## [Problem details]
Can you retype the stretch of the Asia stocks article below from "Japan soars nearly" through "by central banks.", word for word?

## [Selected passage]
=== Begin Enclosure ===

Asia Markets

Japan soars nearly 5% as Asia stocks jump; investors watch central bank developments

Key Points
  • Shares in Asia jumped on Tuesday.
  • The U.S. Federal Reserve announced Monday more measures to support the market. The Fed said it would buy individual corporate bonds, marking a broader approach to corporate bond buying.
  • The South Korean won weakened against the greenback Tuesday afternoon Singapore time, last trading at 1,214.16 per dollar. The moves came after reports that North Korea blew up an inter-Korean liaison office in a border town.

Shares in Asia jumped on Tuesday as investors reacted to recent announcements by central banks.

The Nikkei 225 in Japan surged 4.88% to close at 22,582.21 as shares of robot maker Fanuc skyrocketed 6.74% while the Topix index advanced 4.09% to finish its trading day at 1,593.45. Over in South Korea, the Kospi soared 5.28% to close at 2,138.05.

=== End Enclosure ===

Stored data
=== Begin Enclosure ===

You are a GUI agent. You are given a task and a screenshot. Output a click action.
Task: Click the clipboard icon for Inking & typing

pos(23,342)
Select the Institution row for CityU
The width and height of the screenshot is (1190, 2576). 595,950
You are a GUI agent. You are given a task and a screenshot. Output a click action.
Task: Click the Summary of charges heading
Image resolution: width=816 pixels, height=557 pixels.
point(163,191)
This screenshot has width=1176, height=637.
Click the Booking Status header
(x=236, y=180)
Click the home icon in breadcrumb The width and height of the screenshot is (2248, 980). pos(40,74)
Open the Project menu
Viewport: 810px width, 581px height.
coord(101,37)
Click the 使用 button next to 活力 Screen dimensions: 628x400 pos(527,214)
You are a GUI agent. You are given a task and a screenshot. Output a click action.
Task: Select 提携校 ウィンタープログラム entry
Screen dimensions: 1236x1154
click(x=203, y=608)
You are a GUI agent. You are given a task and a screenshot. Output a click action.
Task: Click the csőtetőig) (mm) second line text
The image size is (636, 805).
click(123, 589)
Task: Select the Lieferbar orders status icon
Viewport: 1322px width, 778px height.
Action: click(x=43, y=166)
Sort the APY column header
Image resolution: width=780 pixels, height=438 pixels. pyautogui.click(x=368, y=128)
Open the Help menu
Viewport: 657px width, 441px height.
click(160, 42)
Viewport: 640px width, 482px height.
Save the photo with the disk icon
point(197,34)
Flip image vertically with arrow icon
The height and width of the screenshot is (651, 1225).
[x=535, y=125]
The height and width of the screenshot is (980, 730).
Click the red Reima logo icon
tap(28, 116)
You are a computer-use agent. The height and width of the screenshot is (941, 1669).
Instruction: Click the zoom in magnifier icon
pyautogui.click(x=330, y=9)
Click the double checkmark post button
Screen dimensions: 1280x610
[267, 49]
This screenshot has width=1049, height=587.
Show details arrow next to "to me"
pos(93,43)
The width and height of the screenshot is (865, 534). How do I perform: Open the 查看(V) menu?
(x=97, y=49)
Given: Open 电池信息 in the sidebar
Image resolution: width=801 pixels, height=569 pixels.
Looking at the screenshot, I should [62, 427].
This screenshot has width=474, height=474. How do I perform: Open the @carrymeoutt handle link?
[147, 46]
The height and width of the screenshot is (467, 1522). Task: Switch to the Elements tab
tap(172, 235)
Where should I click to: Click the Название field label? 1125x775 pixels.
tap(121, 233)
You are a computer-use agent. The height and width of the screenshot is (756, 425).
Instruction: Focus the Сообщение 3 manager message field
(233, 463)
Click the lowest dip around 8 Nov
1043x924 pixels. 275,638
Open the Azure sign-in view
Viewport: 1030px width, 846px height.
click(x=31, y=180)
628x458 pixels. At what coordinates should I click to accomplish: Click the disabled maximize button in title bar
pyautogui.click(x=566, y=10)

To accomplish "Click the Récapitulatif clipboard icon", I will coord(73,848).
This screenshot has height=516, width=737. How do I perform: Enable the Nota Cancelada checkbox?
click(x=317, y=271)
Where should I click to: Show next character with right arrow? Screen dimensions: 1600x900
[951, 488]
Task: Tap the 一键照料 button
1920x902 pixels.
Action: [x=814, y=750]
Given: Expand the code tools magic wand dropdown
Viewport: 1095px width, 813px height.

=== End Enclosure ===

## [Result below]
Japan soars nearly 5% as Asia stocks jump; investors watch central bank developments

Key Points
  • Shares in Asia jumped on Tuesday.
  • The U.S. Federal Reserve announced Monday more measures to support the market. The Fed said it would buy individual corporate bonds, marking a broader approach to corporate bond buying.
  • The South Korean won weakened against the greenback Tuesday afternoon Singapore time, last trading at 1,214.16 per dollar. The moves came after reports that North Korea blew up an inter-Korean liaison office in a border town.

Shares in Asia jumped on Tuesday as investors reacted to recent announcements by central banks.